奉仕部に依頼したなら俺の所にわざわざ来なくてもいいだろうにな。
しかも葉山が俺にも相談すると雪ノ下に言ったものだからあいつもかなりやる気になっているし、由比ヶ浜も何故かやる気になっている。
それが少し……いや大いに不安だ。雪ノ下達が余計な事をしないか心配になってきた。
まあ、もしそんな事になれば俺の方で軌道修正してやれば大丈夫だと思うが、三日目の夜前までなら問題ないが、戸部が告白する時に何かしないか釘をさせればいいが、そんな都合よくあいつの動きを縛るネタはないか。
「あ!見てよ、八幡。小鹿が居るよ。小さくて可愛いね」
「そうだな。餌でもやってみるか?」
「うん。そうだね。餌売り場はあっちだね」
今は葉山と雪ノ下の事は考えないようにするか。せっかく戸塚があんなに楽しそうなにしているのに俺だけが暗い事なんか考えている時ではないな。
どうせ、三日目の夜には決まるのだか、今気にしていなくてもいいだろう。
修学旅行二日目に来ているのは奈良の大仏で有名な東大寺に来ていた。鹿でも有名なので他の生徒も餌をやったり、撫でたり写真を撮ったりしている。
俺は戸塚に便乗して撫でたりしたり、一緒に写真を撮ったりしている。
戸塚と小鹿のツーショットはいい。中々いい画になっているし、俺としても大満足だな。
川崎も鹿に恐る恐る触っていた。まあ、始めて触るものって抵抗があるからな。
「やべっしょ!?鹿だべ!隼人君。周り鹿しかいないべー!」
「見れば分かるから、少し落ち着け。戸部」
「戸部!うるさいし!!」
近くでは葉山グループがいつものように戸部のバカデカイ声が届いていた。それを三浦が怒鳴り黙らせる。
三浦の声にビビって鹿が葉山達から離れて行ってしまった。
「……ごめん、隼人。あーしの所為で……」
「いいよ。気にしなくて。ほら向こうで餌やりをやろう」
「……うん」
葉山の対応はいつも通りだな。優しき勇者的な?よくやれるよな、あんな事を。
「どうかしたの?八幡」
「……いや何でもない。戸塚と鹿のツーショット写真もう一枚いいか?」
「うん。いいよ」
俺は葉山達の事は気にしないで写真を撮りまくった。小町へのお土産に色々と見せてやりたいからな。
小町と言えば、受験生のあいつに合格祈願のお守りを買っておきたいと思っていたところなんだよな。
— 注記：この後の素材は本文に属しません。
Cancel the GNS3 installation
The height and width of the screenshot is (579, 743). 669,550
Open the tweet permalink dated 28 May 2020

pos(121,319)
最近、成績もだいぶ上がってきたので総武への合格も夢ではなくなってきているから近い内にご褒美を考えておかないとな。
年内か正月にでもどこかに比企谷隊のメンバーを連れてどこかに行きたいな。
東大寺の次に訪れたのが法隆寺だった。五重塔が有名な場所で仏教寺院において最も重要な建物とされていて、高さは約31.5メートルで、日本最古の五重塔として知られている。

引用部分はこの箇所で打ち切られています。